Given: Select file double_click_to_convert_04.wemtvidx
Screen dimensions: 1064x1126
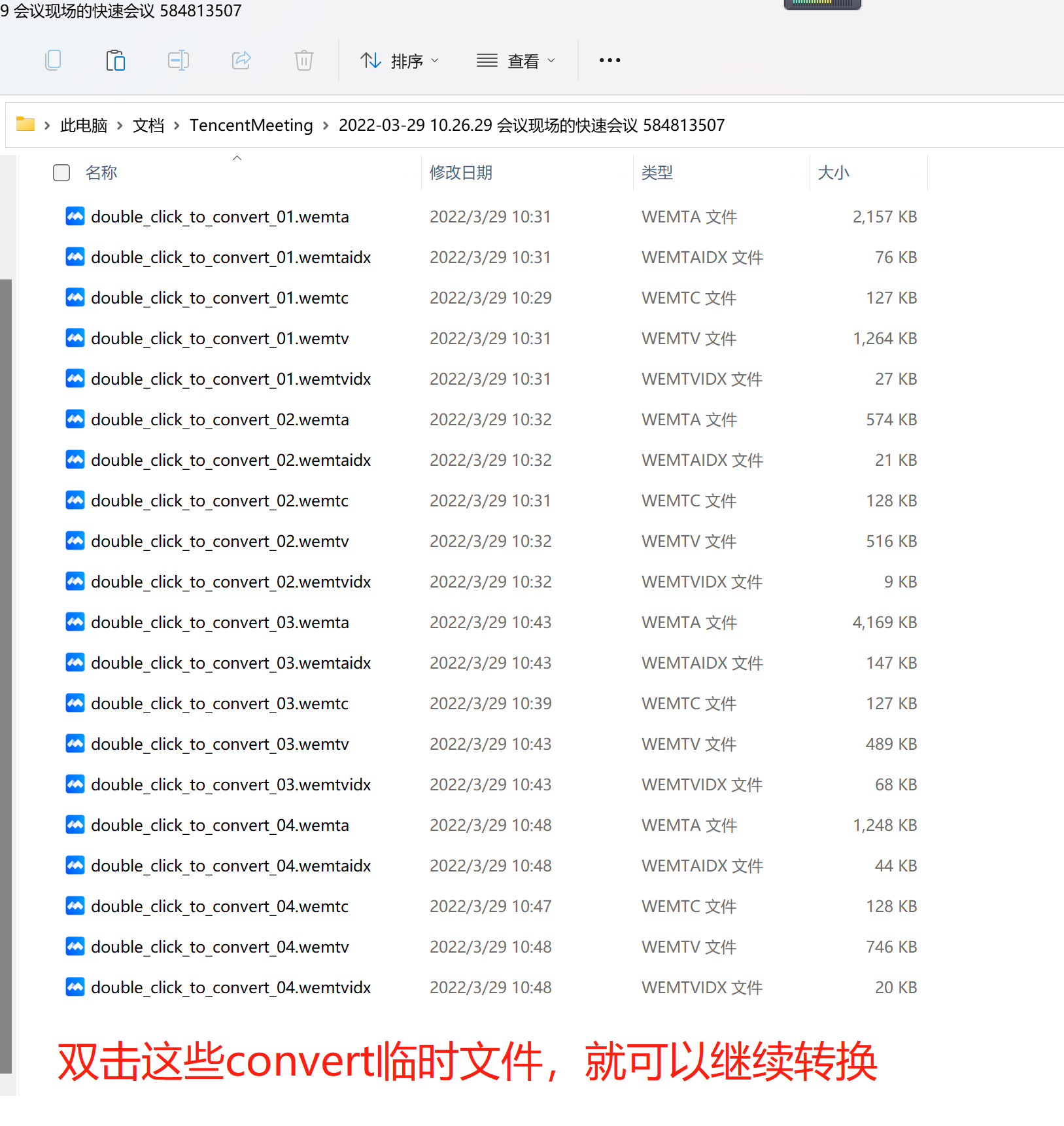Looking at the screenshot, I should (x=231, y=987).
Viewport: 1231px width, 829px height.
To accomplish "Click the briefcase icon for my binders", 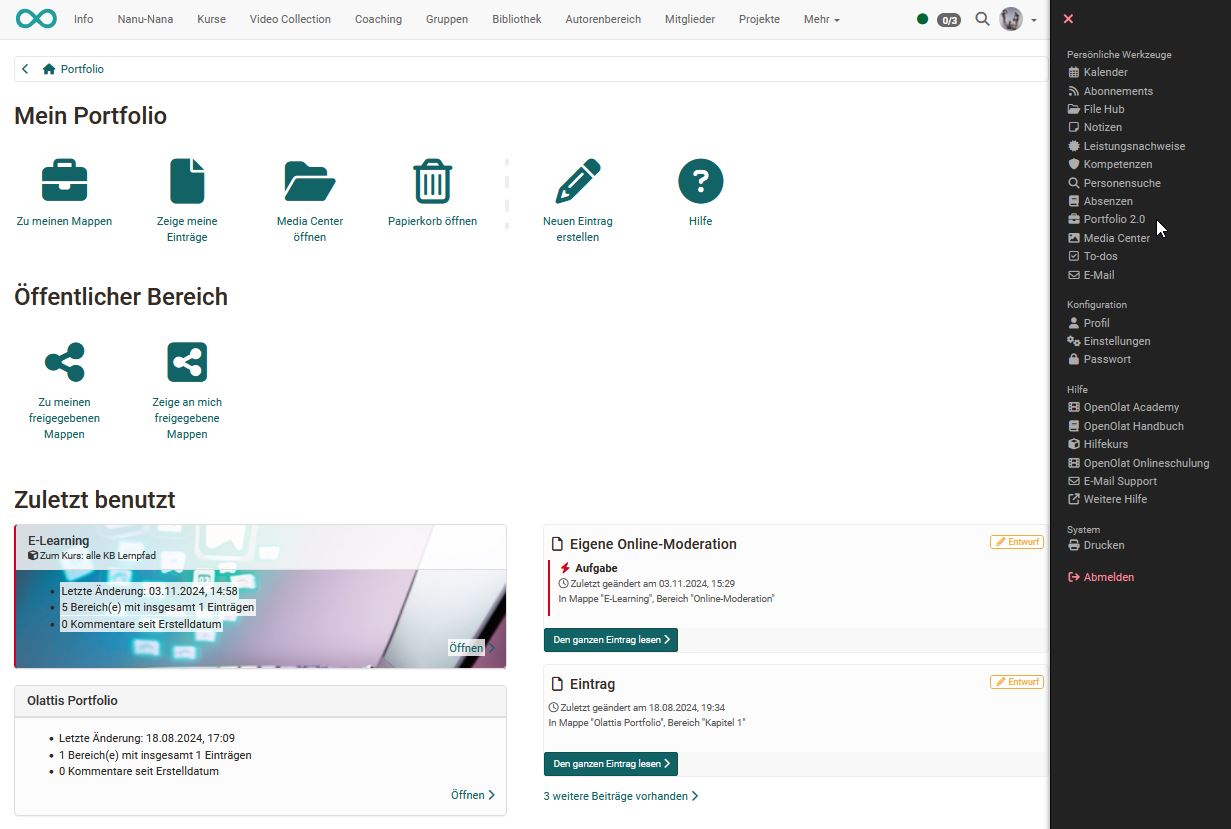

______________________________

• Task statement: Copy the data above word for word. Pictures stay out.

• Response:
Given: Select file double_click_to_convert_04.wemtvidx
Screen dimensions: 1064x1126
Looking at the screenshot, I should (x=231, y=987).
Viewport: 1231px width, 829px height.
To accomplish "Click the briefcase icon for my binders", 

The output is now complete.